So after that we went back to the classroom and watched the kids cook, while the teacher continued to ignore us, obviously not knowing himself what to do with these two foreign girls lingering around his classroom all of a sudden. So Krystal, who was thoroughly enjoying herself, went around to all the tables, seeing what they were making and I did a little too but they were so involved in their own little stuff and just continuing on normally that it was just really boring for me to sit and watch these kids cook white rice and instant curry. So one of the Peer Assistants from our school who came into the classroom to see how it was going and saw that we weren't really interacting with them. So she comes over to where I am and interrupts the kids, asking them to let me play with them and try to let me do some stuff... and it may be that I had a bad mood to begin with or something (although I was never in the mood to go from the beginning) but when I was just standing there with this other Japanese college student talking to the kids and telling them to let me in with them, it made me really angry at her because I definitely didn't need someone telling people half my age to let me play with them, like I was some kind of moron. She's also the girl who talks really slow and clearly to all the exchange students, and just overall rubs me the wrong way, despite how nice she actually is.

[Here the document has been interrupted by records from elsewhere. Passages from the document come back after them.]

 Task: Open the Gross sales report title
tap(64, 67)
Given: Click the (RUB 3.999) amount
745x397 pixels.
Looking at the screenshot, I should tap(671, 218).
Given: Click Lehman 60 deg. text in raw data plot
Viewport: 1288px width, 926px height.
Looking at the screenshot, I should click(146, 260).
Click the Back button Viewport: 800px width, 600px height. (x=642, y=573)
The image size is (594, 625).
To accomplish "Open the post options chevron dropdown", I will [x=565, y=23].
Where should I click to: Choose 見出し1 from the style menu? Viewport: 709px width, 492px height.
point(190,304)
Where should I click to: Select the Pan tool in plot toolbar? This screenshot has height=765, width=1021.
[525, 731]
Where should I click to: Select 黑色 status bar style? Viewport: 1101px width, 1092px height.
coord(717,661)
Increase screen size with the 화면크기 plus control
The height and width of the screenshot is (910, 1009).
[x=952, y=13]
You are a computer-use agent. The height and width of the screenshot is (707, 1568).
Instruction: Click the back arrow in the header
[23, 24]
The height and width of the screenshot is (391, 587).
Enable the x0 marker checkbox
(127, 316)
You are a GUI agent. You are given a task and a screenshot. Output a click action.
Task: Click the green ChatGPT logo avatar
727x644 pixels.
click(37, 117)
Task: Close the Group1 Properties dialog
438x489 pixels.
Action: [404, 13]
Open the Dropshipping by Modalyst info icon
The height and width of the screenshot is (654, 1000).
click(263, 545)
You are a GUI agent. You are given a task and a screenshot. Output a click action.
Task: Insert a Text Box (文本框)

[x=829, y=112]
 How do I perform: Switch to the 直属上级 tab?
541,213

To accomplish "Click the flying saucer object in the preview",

So, while this is just a bad entry overall, I'll end the story of the school failure because eventually class ended and I got to go back to the main classroom, where I saw another exchange student coming back with little first graders draped all over him as he carried about 3 kids on his back and had one clinging around each leg while holding the hands of about 5 more, all screaming with laughter as they led their prize back to the main room to say goodbye. I remembered when I was in Aichi and went to the elementary school that time and had lots of fun with the kids, so I just felt really unfortunate that this time I had to stand bored in the back of a classroom and watch kids who were completely uninterested in the fact that I was there, rather than attend a class that was entirely focused around me and have all the young kids fall in love with me like other people had. I was just glad when it was over, because I definitely didn't get anything out of it except a couple pictures.
So after that I had to rush to Tokyo with some other students because we had a field trip to go to for our Manga class, and had to go to Roppongi Hills. It was my third time there, so I was also anxious to get that over with because my list of obligations was full for the day. We went to the art exhibit, which was a real record holder for stupid art. There were pictures of a close up of a screw... just a swirly 3D line kinda thing. And just about 20 different pictures of that stupid screw, enlarged and lined up along a hallway. The best picture in the whole exhibit was of a calm ocean sea line, because it just didn't look like it was anything until I focused on it and could see some waves in the bottom dark part. So I was just confused the whole time and couldn't figure out where all the art was.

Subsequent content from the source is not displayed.